# <center>Block 15: Rank constrained models</center>
### <center>Alfred Galichon (NYU)</center>
## <center>`math+econ+code' masterclass on matching models, optimal transport and applications</center>
<center>© 2018-2019 by Alfred Galichon. Support from NSF grant DMS-1716489 is acknowledged. James Nesbit contributed.</center>

### Learning objectives

* Affinity matrix

* Index models

* Rank-constraint models

### References

* Becker (1973). "A Theory of Marriage: Part I". *JPE*.

* [COQ] Chiappori, Oreffice and Quintana-Domeque (2012). "Fatter Attraction: Anthropometric and Socioeconomic Matching on the Marriage Market", *Journal of Political Economy*.

### Motivation: estimating indices of attractiveness

Chiappori, Oreffice and Quintana-Domeque [COQ] assume individuals match on a scalar "index of attractiveness", subsuming BMI, salary, education. Then the surplus function is

\begin{align*}
\Phi\left(  x,y\right)  =\left(  \sum_{k}\zeta_{k}x_{k}\right)  \left(\sum_{l}\nu_{l}y_{l}\right)
\end{align*}

$\zeta_{k}/\zeta_{k^{\prime}}$ and $\nu_{l}/\nu_{l^{\prime}}$ are marginal rates of substitution: how much richer do men/women need to be in order to compensate an increase in Body Mass Index?

This problem can be solves by looking for the vectors of weights $\zeta$ and $\nu$ such that the rank correlation of $\zeta^{\intercal}x$ and $\nu^{\intercal}y$ is maximal.

### A look at the data

[COQ] look at the characteristics of married couples, in particular body mass index, wages, and education.

According to [COQ]:
> Men may compensate 1.3 additional units of BMI with a 1%-increase in wages, while women may compensate two BMI units with one year of education.

### Estimation of affinity matrix by convex optimization

Recall

\begin{align*}
\mathcal{W}\left(  A\right)  =\max_{\pi\in\mathcal{M}\left(  P,Q\right)  }\int x^{\prime}Ayd\pi\left(  x,y\right)  -\sigma\int\pi\left(  x,y\right) d\pi\left(  x,y\right)  .
\end{align*}

and note that

\begin{align*}
\frac{\partial\mathcal{W}\left(  A\right)  }{\partial A_{ij}}=C_{ij}^{A}
\end{align*}

We are therefore looking for the estimator $\hat{A}$ of the true $A$ such that $\partial\mathcal{W}\left(  A\right)  /\partial A_{ij}=\hat{C}_{ij}$.

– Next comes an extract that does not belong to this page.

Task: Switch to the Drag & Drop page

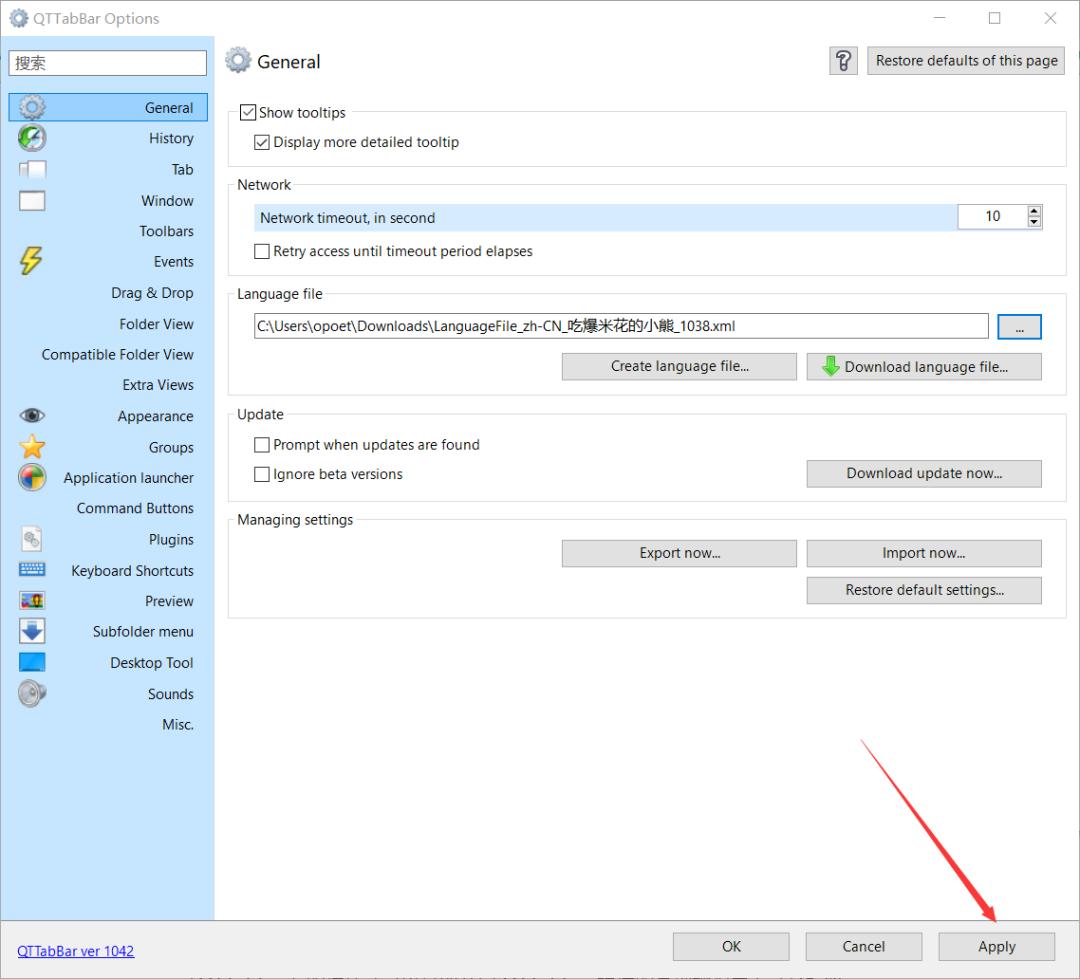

Thus we shall estimate $A$ by $\hat{A}$ the solution of

\begin{align*}
\min_{A}\left\{  \mathcal{W}\left(  A\right)  -\sum_{ij}A_{ij}\hat{C}_{ij}\right\}
\end{align*}

which is a nice and smooth convex minimization problem.

### Several proposals

Several proposal to estimate $\zeta$ and $\nu$:

1. Becker (1973): use Hotelling's canonical correlation analysis
\begin{align*}
\max_{\zeta,\nu} \mathbb{E}\left[  \zeta^{\intercal}XY^{\intercal}\nu\right],
\end{align*}
which is unbiased if $\left(  X,Y\right)  $ is Gaussian. Can be biased outside that case, cf. Dupuy-Galichon (AES, 2015).

2. Chiappori, Oreffice and Quintana-Domeque (JPE 2013): when $Y$ is 1-dimensional, regress $Y$ on $X$.

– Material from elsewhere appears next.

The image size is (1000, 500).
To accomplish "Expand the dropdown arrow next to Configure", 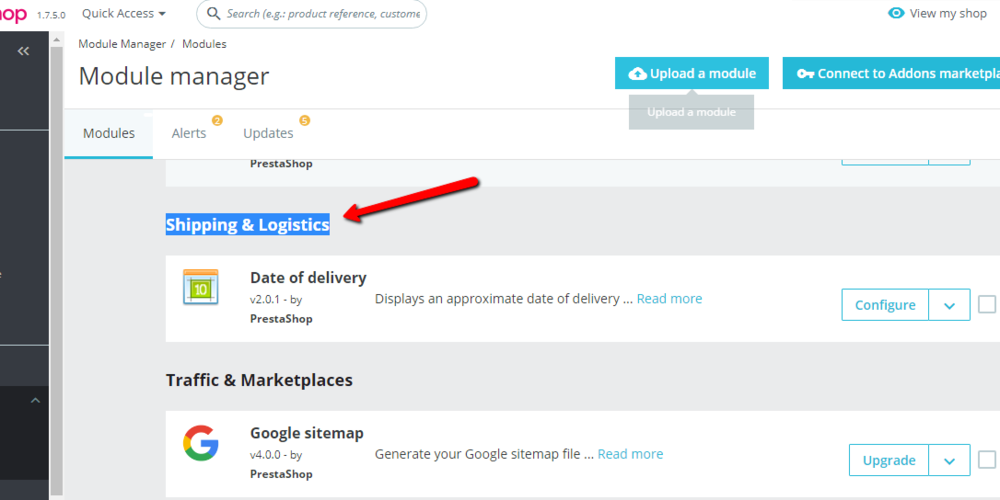I will [949, 305].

3. Tervio (AER 2007): maximize Spearman's rank correlation
\begin{align*}
\max_{\zeta,\nu}\mathbb{E}\left[  F_{\zeta^{\intercal}X}\left(  \zeta^{\intercal}X\right)  F_{\nu^{\intercal}Y}\left(  \nu^{\intercal}Y\right)\right]  ,
\end{align*}
where $F_{\zeta^{\intercal}X}$ and $F_{\nu^{\intercal}Y}$ are the cdfs of $\zeta^{\intercal}X$ and $\nu^{\intercal}Y$ respectively.

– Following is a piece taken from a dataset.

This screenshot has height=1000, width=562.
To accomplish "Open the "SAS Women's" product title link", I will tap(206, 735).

4. In the spirit of Han (JE 1987), maximize
\begin{align*}
\sum_{ij}\left(  1\left\{  \zeta^{\intercal}X_{i}>\zeta^{\intercal}X_{j}\right\}  1\left\{  \nu^{\intercal}Y_{i}>\nu^{\intercal}Y_{j}\right\}+1\left\{  \zeta^{\intercal}X_{i}<\zeta^{\intercal}X_{j}\right\}  1\left\{\nu^{\intercal}Y_{i}<\nu^{\intercal}Y_{j}\right\}  \right)
\end{align*}

5. Dupuy-Galichon-Sun (2017): perform rank-constrained estimation of $\Phi\left(  x,y\right)  =x^{\prime}Ay$ using nuclear norm regularization.

### Nuclear norm

Recall that any $d\times d$ matrix $A$ has a singular value decomposition

\begin{align*}
A=U\Lambda V^{\intercal}
\end{align*}

where $U$ and $V$ are orthogonal matrices, and $\Lambda=diag\left(\lambda_{1},\dots,\lambda_{d}\right)  $ is diagonal with positive entries ordered in descending order, i.e. $\lambda_{1}\geq\lambda_{2}\geq \dots\geq\lambda_{d}\geq0$.

Note:

* $\Lambda$ are the eigenvalues of $AA^{\intercal}$, and also of $A^{\intercal}A$.

* If $A$ is symmetric positive, then $\Lambda$ are the eigenvalues of $A$.

* The rank of $A$ is the number of nonzero entries of $\lambda$.

The nuclear norm of $A$, denoted $\left\vert A\right\vert _{\ast}$, is simply the L1 norm of $\lambda$, that is

\begin{align*}
\left\vert A\right\vert _{\ast}=\sum_{i=1}^{d}\lambda_{i}.
\end{align*}

Controlling for nuclear norm is a good proxy for controlling for rank.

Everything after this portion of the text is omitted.